Recibimos pues este largo parto con entusiasmo a pesar que no dejemos
de preguntar si por ser oficiales, tales estudios serán mejores. "No
se aprende a interpretar —bien— apuntándose a una escuela, como no se
logra pintar —bien— matriculándose en la Real Academia de Bellas
Artes. Los profesores deberían tener la humildad de reconocerlo. Y los
pupilos, la lucidez de aceptarlo", dice en su interesante libro de
memorias Adolfo Marsillach refiriéndose a enseñar teatro, actor, como
todos los grandes de la escena, sin preparación superior. Se estila la
fórmula de que cualquiera puede hacerse poeta (en la bragueta),
escritor, maldito, o dramaturgo con un cursillo. O una operación
triunfo. Recordemos que todas las operaciones necesitan bisturí, y
hacen heridas. Nada mejor que aprender de las operaciones del fracaso.
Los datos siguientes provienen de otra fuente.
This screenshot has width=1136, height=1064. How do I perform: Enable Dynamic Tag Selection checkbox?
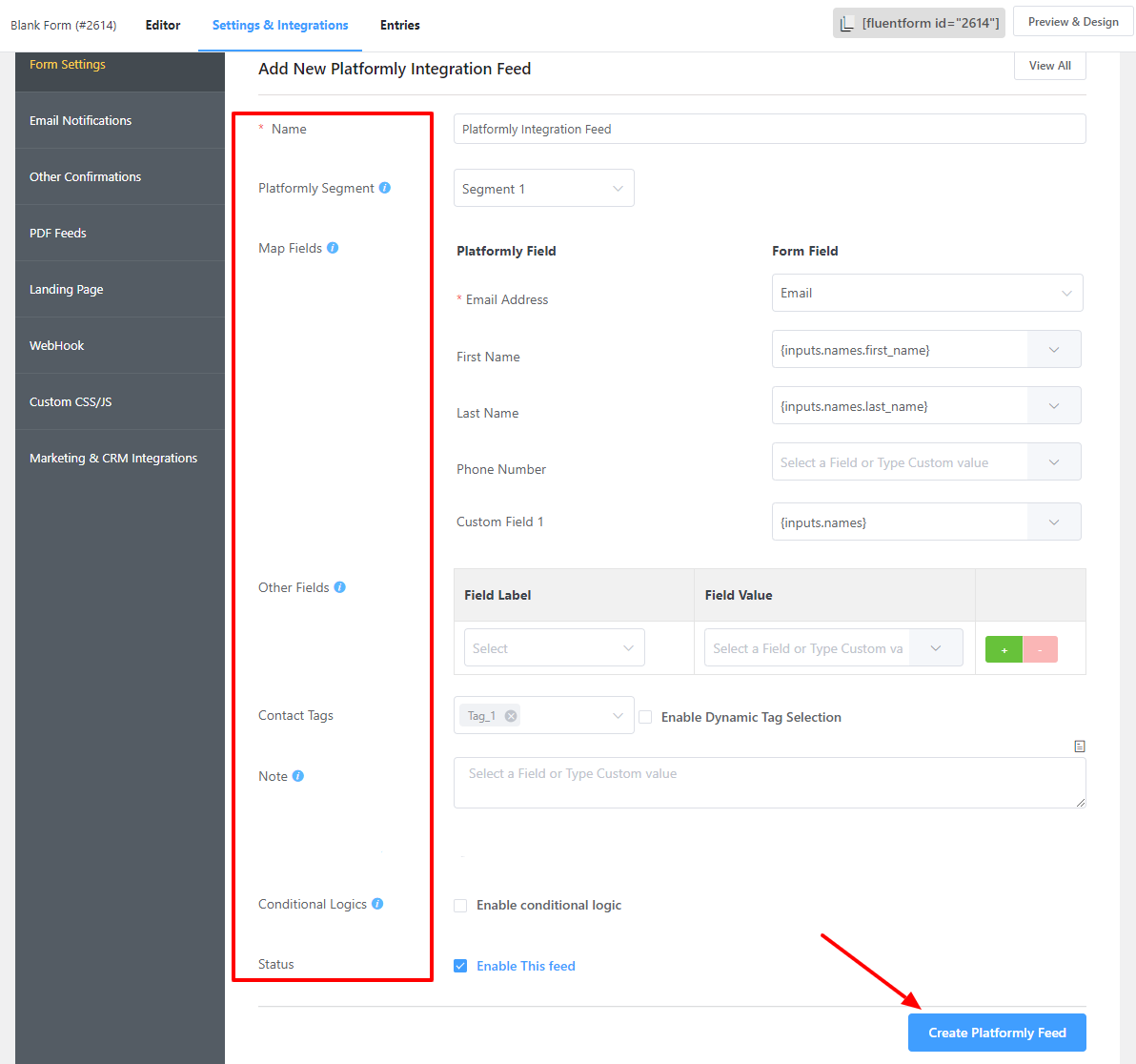[645, 717]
Es ahí de dónde se aprende. El triunfo solo puede enjugar con la
humildad.
Todo esto no nos impide reconocer públicamente a quienes lo han hecho
bien durante tanto tiempo. Empezando por los buenos profesores, alguno
expulsado de alumno y contratado como docente. El ITAE tras años de
olvido de gobernantes del PSOE, oposición de IU y PP, con el cambio
del gobierno del URAS, inició una tambaleante transformación. En la
consolidación del PSOE, que fue quien empezó y acaba la jugada
limpiamente, hoy termina este calvario. He visto grandes cosas, las
que importan (en un día tan feliz callemos las feas), en esa casa.
Como la magnífica y emocionante dirección y actuación de alumnos de
ejercicio sobre obra de Chejov que dirigió hace poco el profesor
Enrique Villanueva. Criticar al ITAE públicamente supone que te
tilden, de obsesivo o resentido (sic) por los políticos. Aunque sea
simple curiosidad, y deber. Algo que ellos desconocen. Homenajearlo
por lo bien que lo hacen, para muchos, es buscar algo, medrar, hacer
la pelota. Es inevitable al hacer nuestro cometido por una profesión
tan mezquina y pobretona como cualquier otra. Pero, ¡tan bella!